WORK TO COMPLETE: The answer must be an exact copy of the lines from the one with "Click the ユーザーを検索 chat search field" through the final line below, with no pictures and nothing else.

Stored data:
=== Section Start ===

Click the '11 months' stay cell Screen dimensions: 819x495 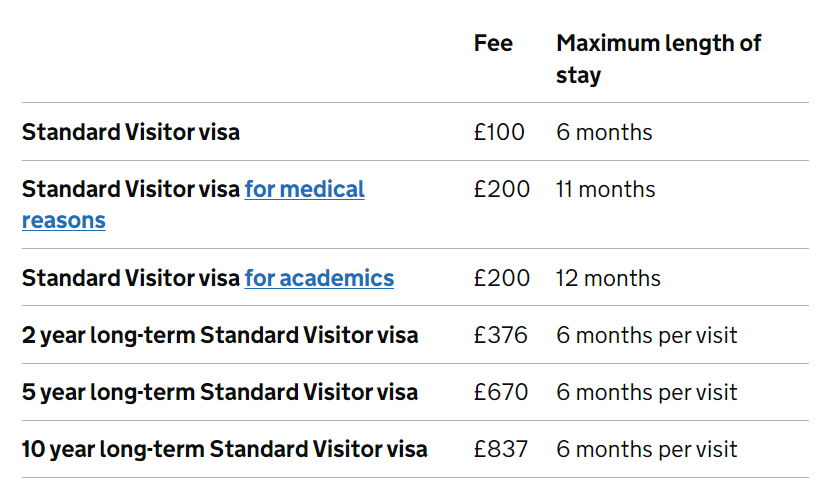(605, 189)
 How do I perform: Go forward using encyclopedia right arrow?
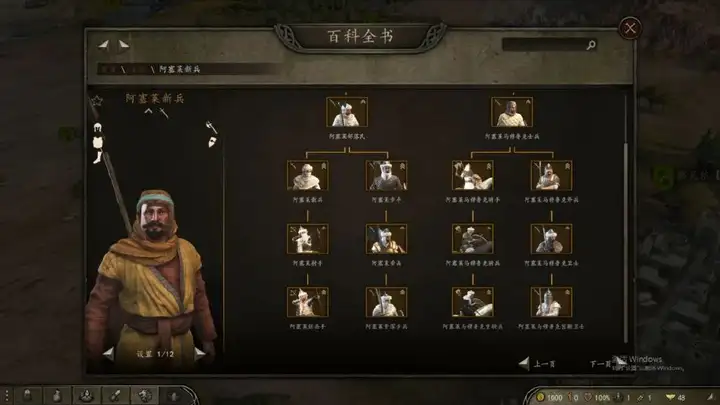pos(124,45)
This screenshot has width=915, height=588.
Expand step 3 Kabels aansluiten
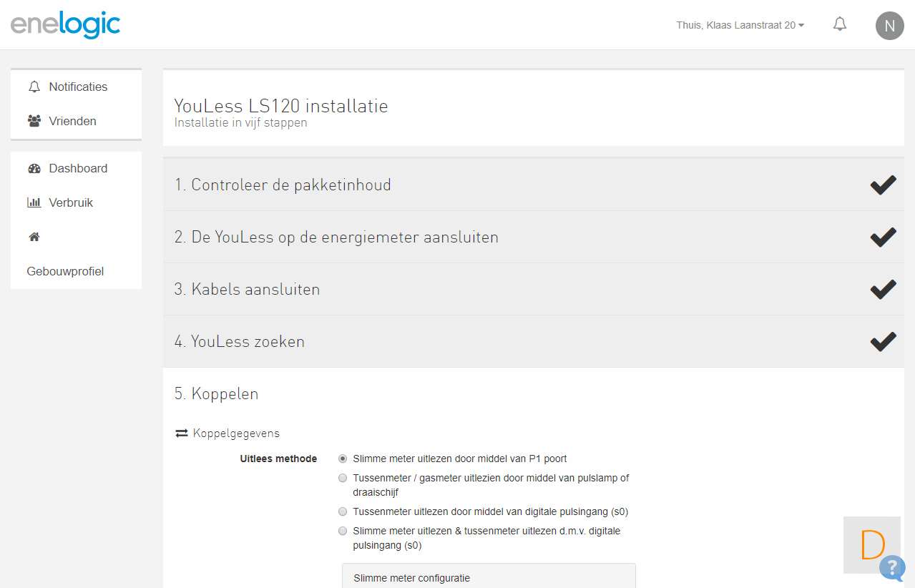click(x=248, y=289)
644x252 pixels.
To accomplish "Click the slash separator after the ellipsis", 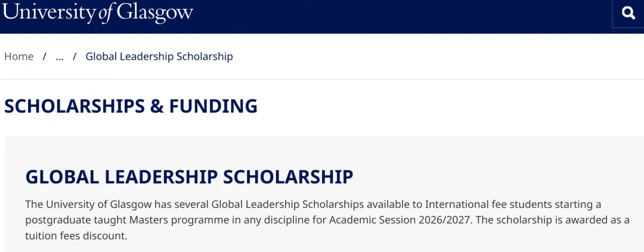I will point(75,57).
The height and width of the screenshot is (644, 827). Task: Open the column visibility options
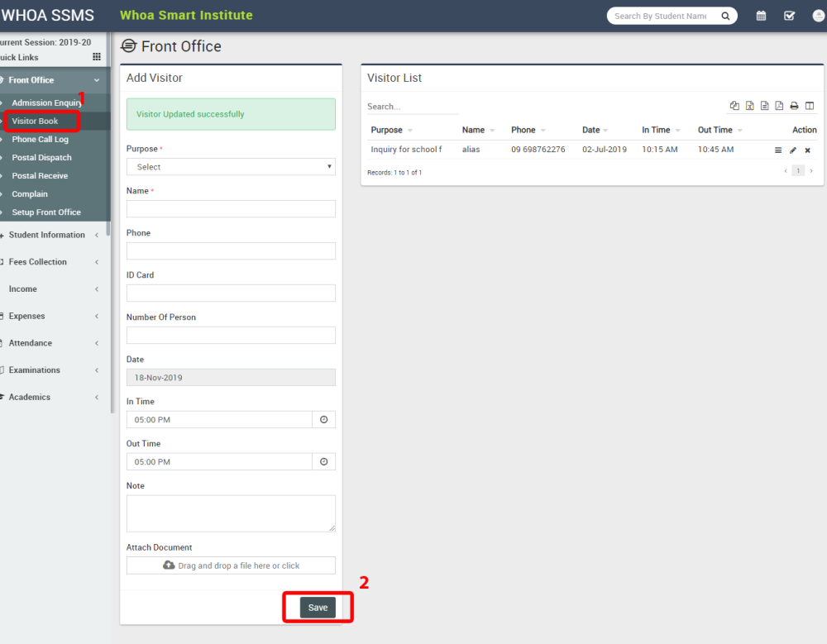pyautogui.click(x=809, y=106)
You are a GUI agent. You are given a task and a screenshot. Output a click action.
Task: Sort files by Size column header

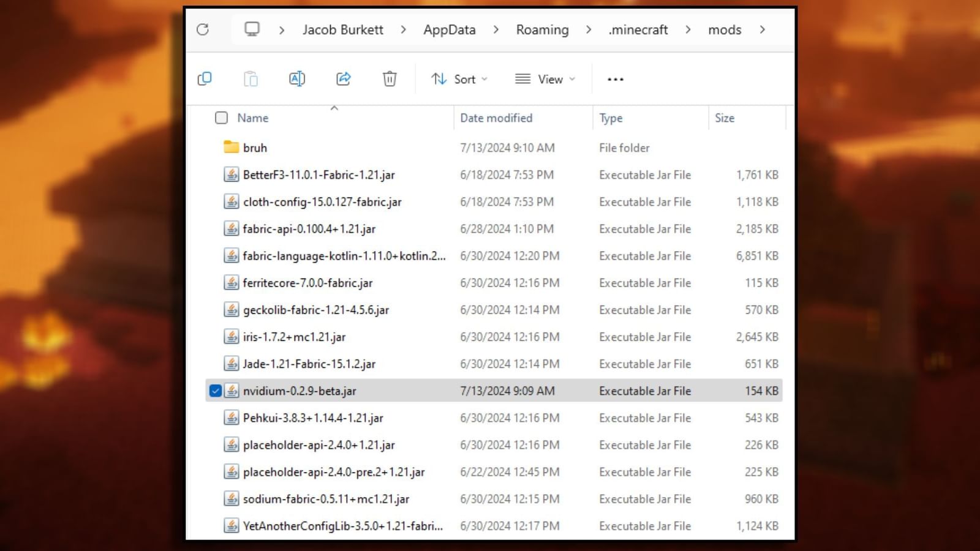(x=725, y=118)
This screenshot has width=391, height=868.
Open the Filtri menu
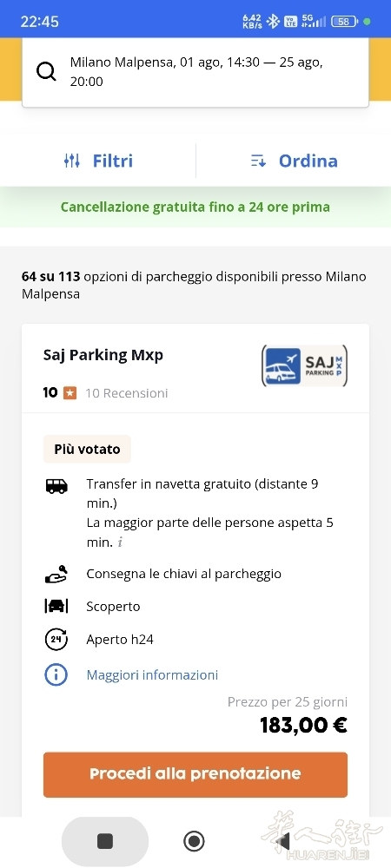(98, 161)
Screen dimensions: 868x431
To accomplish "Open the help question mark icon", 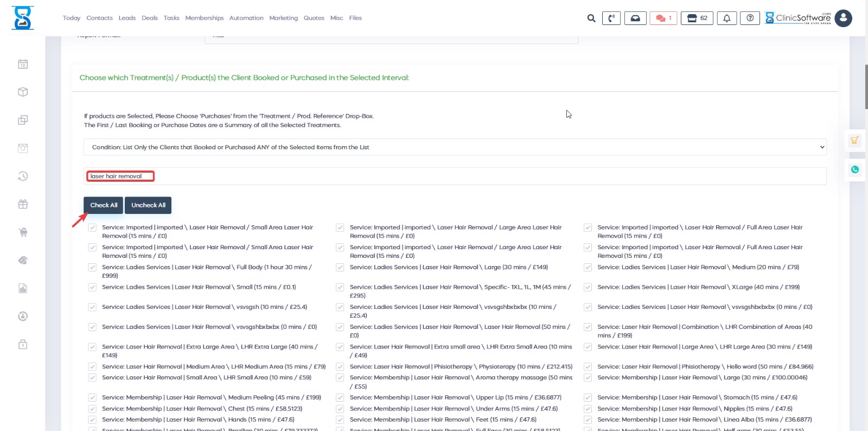I will (x=750, y=18).
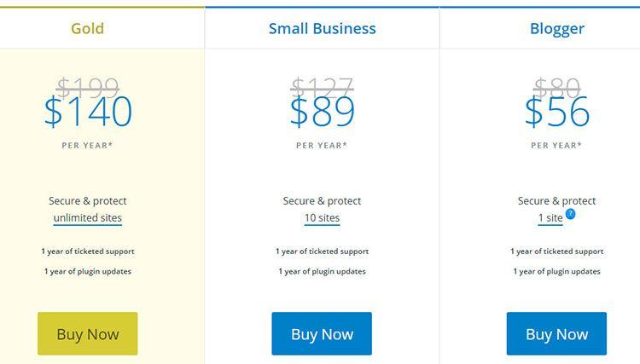Image resolution: width=640 pixels, height=364 pixels.
Task: Click Blogger's ticketed support line
Action: click(x=556, y=251)
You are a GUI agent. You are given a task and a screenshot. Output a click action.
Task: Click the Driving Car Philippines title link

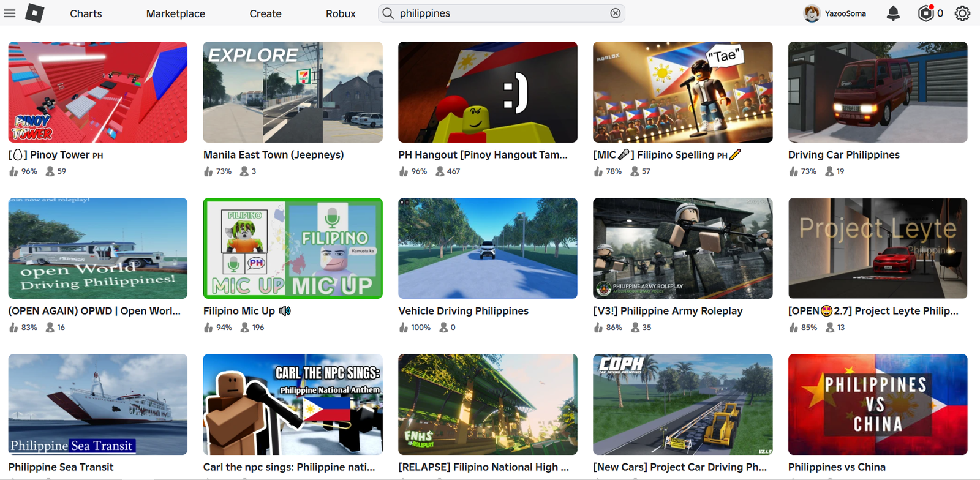click(843, 155)
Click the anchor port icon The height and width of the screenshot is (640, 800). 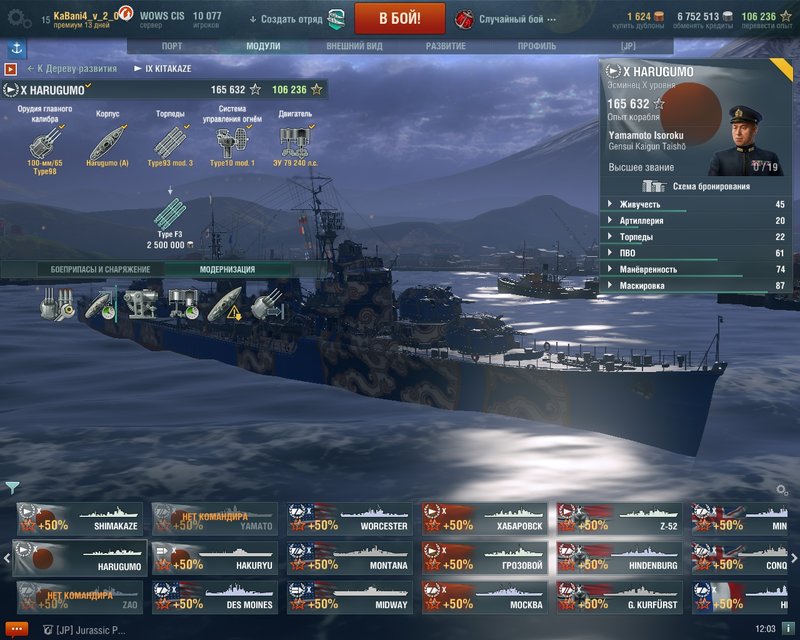point(17,48)
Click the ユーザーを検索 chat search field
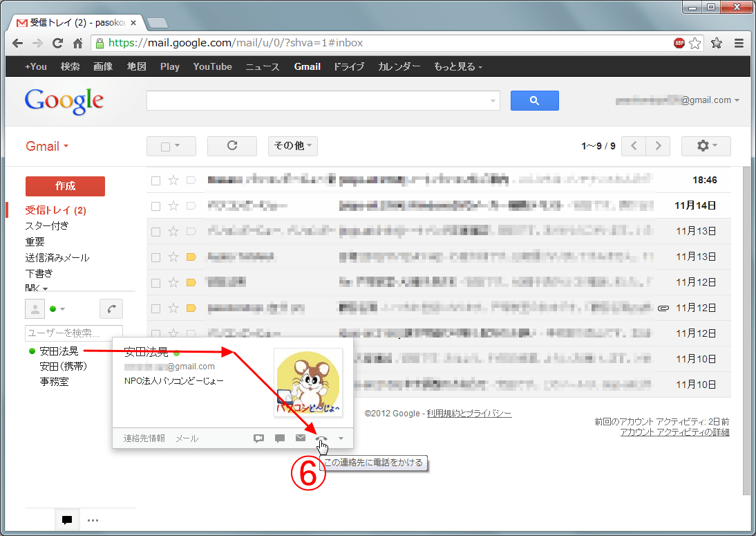Screen dimensions: 756x536 pyautogui.click(x=73, y=333)
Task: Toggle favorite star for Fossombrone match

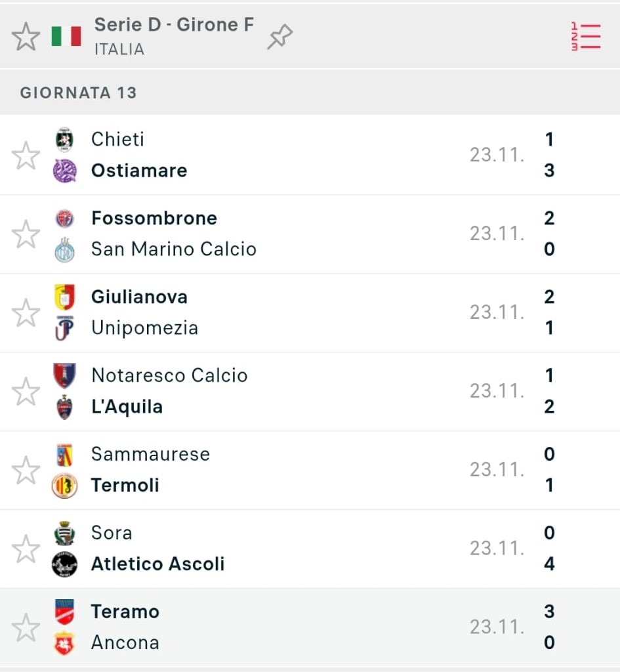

=== Section End ===

RESULT OF THIS EXERCISE:
Click the ユーザーを検索 chat search field
Screen dimensions: 756x536 pyautogui.click(x=73, y=333)
Task: Toggle favorite star for Fossombrone match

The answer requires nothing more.